Konsep dibedakan atas konsep konkret dan konsep yang harus didefinisikan. Konsep konkret adalah pengertian yang menunjuk pada objek-objek dalam lingkungan fisik. Konsep ini mewakili benda tertentu, seperti meja, kursi, tumbuhan, rumah, mobil, sepeda motor dan sebagainya. Konsep yang didefinisikan adalah konsep yang mewakili realitas hidup, tetapi tidak langsung menunjuk pada realitas dalam lingkungan hidup fisik, karena realitas itu tidak berbadan. Hanya dirasakan adanya melalui proses mental. Misalnya, saudara sepupu, saudara kandung, paman, bibi, belajar, perkawinan, dan sebagainya, adalah kata-kata yang tidak dapat dilihat dengan mata biasa, bahkan dengan mikroskop sekalipun. Untuk memberikan pengertian pada semua kata itu diperlukan konsep yang didefinisikan dengan menggunakan lambang bahasa.
Ahmad adalah saudara sepupu Mahmud; merupakan kenyataan {realitas}, tetapi tidak dapat diketahui dengan mengamati Ahmad dan Mahmud. Kenyataan itu dapat diketahui dengan menggunakan lambang bahasa. Kata “saudara sepupu” dijelaskan. Penjelasan atas kata “saudara sepupu” itulah yang dimaksudkan disini dengan konsep yang didefinisikan. Berdasarkan konsep yang didefinisikan, didapatkan pengertian, sauadara sepupu adalah anak dari paman atau bibi.

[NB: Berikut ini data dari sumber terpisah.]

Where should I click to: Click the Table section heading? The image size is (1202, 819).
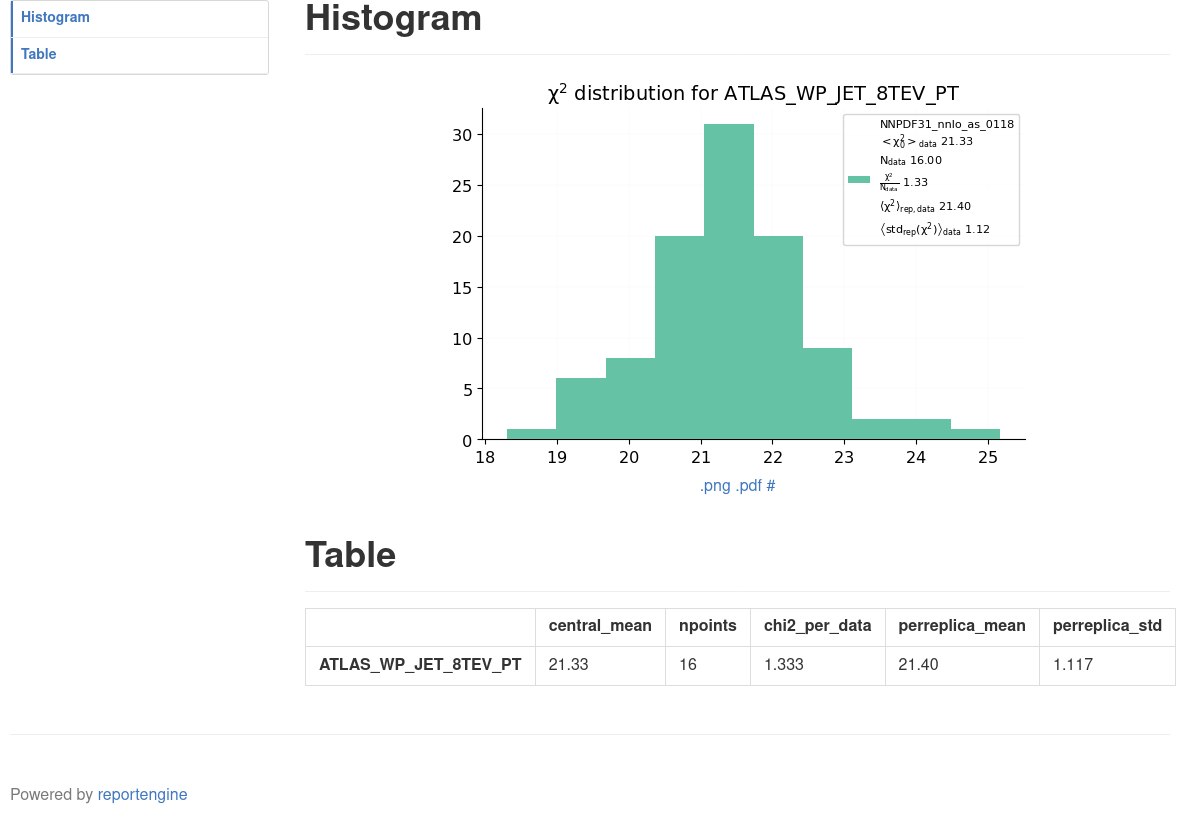[x=350, y=555]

Akhirnya, belajar konsep adalah berfikir dalam konsep dan belajar pengertian. Taraf ini adalah taraf konprehensif. Taraf kedua dalam taraf berfikir. Taraf pertamanya adalah taraf pengetahuan, yaitu belajar reseptif atau menerima.
6. Belajar Kaidah
Belajar kaidah {rule} termasuk dari jenis belajar kemahiran intelektual {intellectual skill}, yang dikemukakan oleh Gagne.[2] Belajar kaidah adalah bila dua konsep atau lebih dihubungkan satu sama lain, terbentuk suatu ketentuan yang mereprensikan suatu keteraturan. Orang yang telah mempelajari suatu kaidah, mampu menghubungkan beberapa konsep. Misalnya, seseorang berkata, “besi dipanaskan memuai”, karena seseorang telah menguasai konsep dasar mengenai “besi”, “dipanaskan” dan “memuai”, dan dapat menentukan adanya suatu relasi yang tetap antara ketiga konsep dasar itu {besi, dipanaskan, dan memuai}, maka dia dengan yakin mengatakan bahwa “besi dipanaskan memuai”.

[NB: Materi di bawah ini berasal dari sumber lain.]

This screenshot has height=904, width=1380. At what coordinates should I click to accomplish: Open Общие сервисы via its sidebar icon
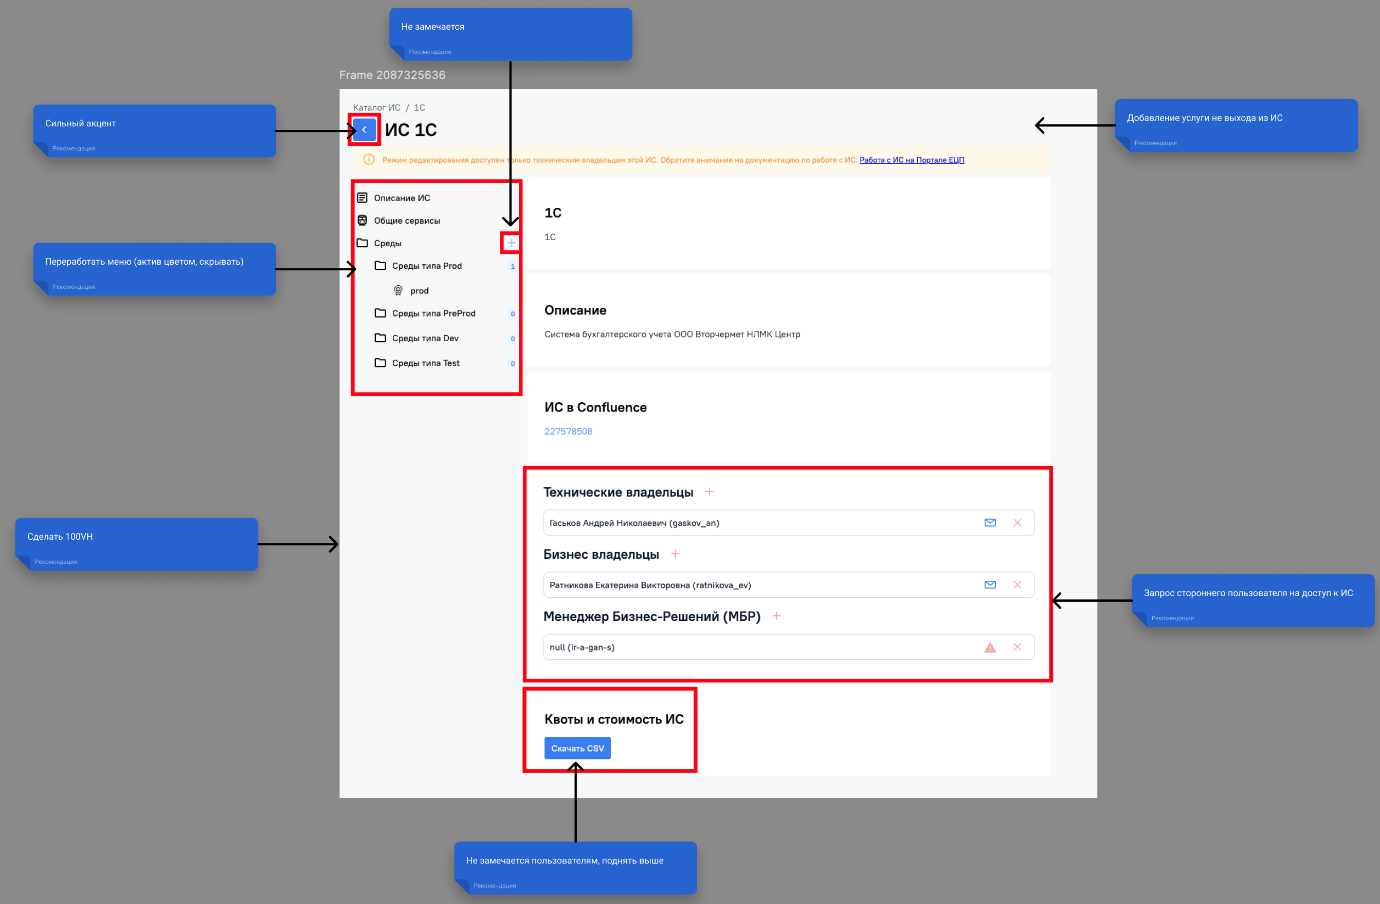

Kaidah adalah suatu pegangan yang tidak dapat diubah-ubah. Kaidah merupakan suatu representasi {gambaran} mental dari kenyataan hidup dan sangat berguna dalam mengatur kehidupan sehari-hari. Hal ini berarti bahwa kaidah merupakan suatu keteraturan yang berlaku sepanjang masa. Oleh karena itu, belajar kaidah sangat penting bagi seseorang sebagai salah salah satu upaya penguasaan ilmu selama belajar di sekolah atau di perguruan tinggi {universitas}.

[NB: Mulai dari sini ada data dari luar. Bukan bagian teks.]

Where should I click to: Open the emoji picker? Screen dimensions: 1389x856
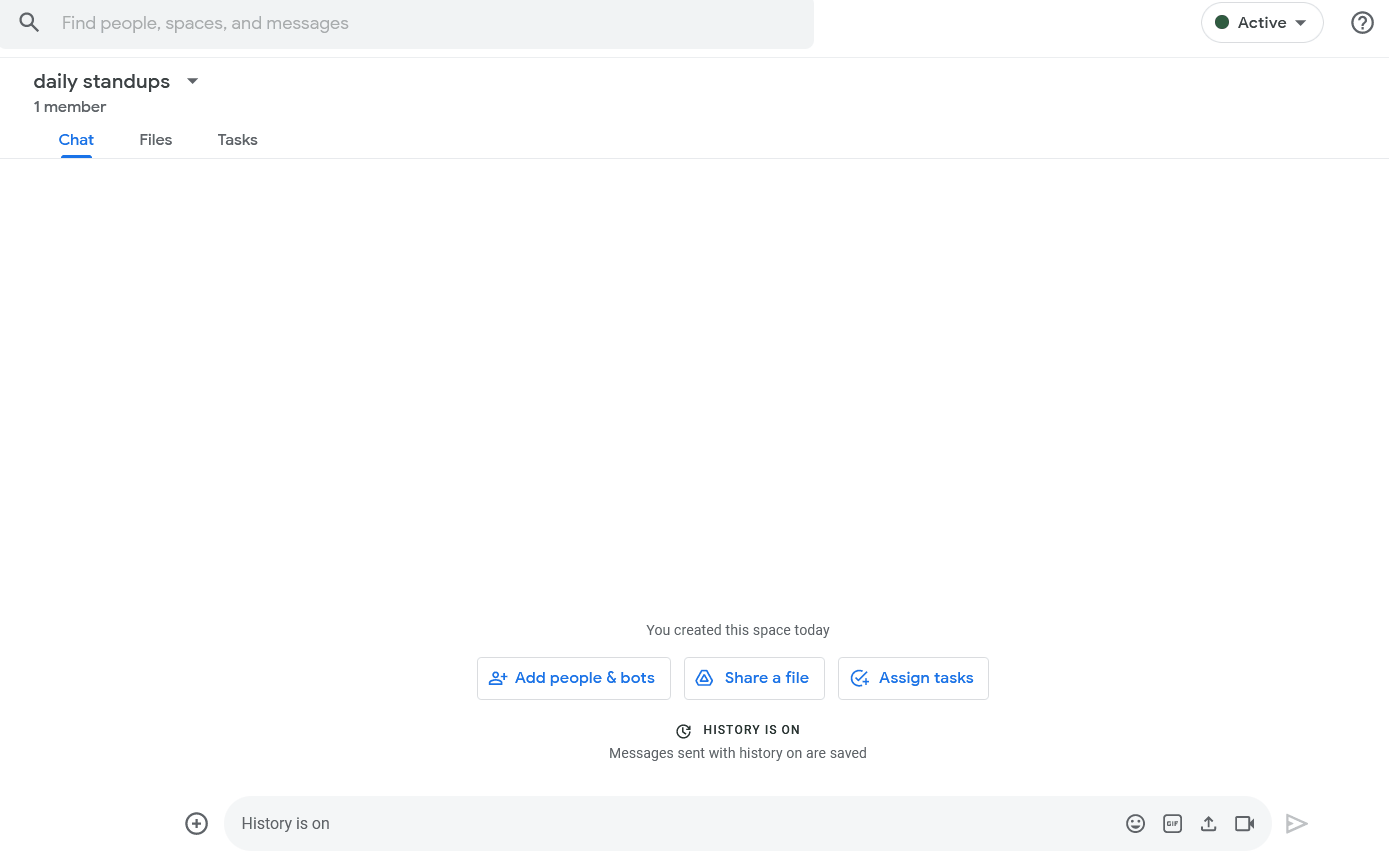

semoga uraian di atas dapat menjadi penghubung dalam memahami belajar kaidah-kaidah di dalam menuntut ilmu..
7. Belajar Berpikir
Dalam belajar ini, orang dihadapkan pada suatu masalah yang harus dipecahkan, tetapi tanpa melalui pengamatan dan reorganisasi dalam pengamatan.masalah harus dipecahkan melalui operasi mental, khususnya menggunakan konsep dan kaidah serta metode-metode bekerja tertentu.
Dalam konteks ini ada istilah berpikir konvergen dan berpikir divergen. Berpikir konvergen adalah berpikir menuju satu arah yang benar atau satu jawaban yang paling tepat atau satu pemecahan dari suatu masalah.berpikir divergen adalah berpikir dalam arah yang berbeda-beda, akan diperoleh jawaban-jawaban unit yang berbeda-beda tetapi benar.
Konsep Dewey tentang berpikir menjadi dasar untuk pemecahan masalah adalah sebagai berikut.
a. Adanya kesulitan yang dirasakan dan kesadaran akan adanya masalah.
b. Masalah itu diperjelas dan dibatasi.
c. Mencari informasi atau data dan kemudian data itu diorganisasikan.
d. Mencari hubungan-hubungan untuk merumuskan hipotesis-hipotesis, kemudian hipotesis-hipotesis itu dinilai, diuji, agar dapat ditentukan untuk diterima atau ditolak.
e. Penerapan pemecahan terhadap masalah yang dihadapi sekaligus berlaku sabagai pengujian kebenaran pemecahan tersebut untuk dapat sampai pada kesimpulan.
Menurut Dewey, langkah-langkah dalam pemecahan masalah adalah sebagai berikut.
a. Kesadaran akan adanya masalah.
b. Merumuskan masalah.
c. Mencari data dan merumuskan hipotesis-hipotesis.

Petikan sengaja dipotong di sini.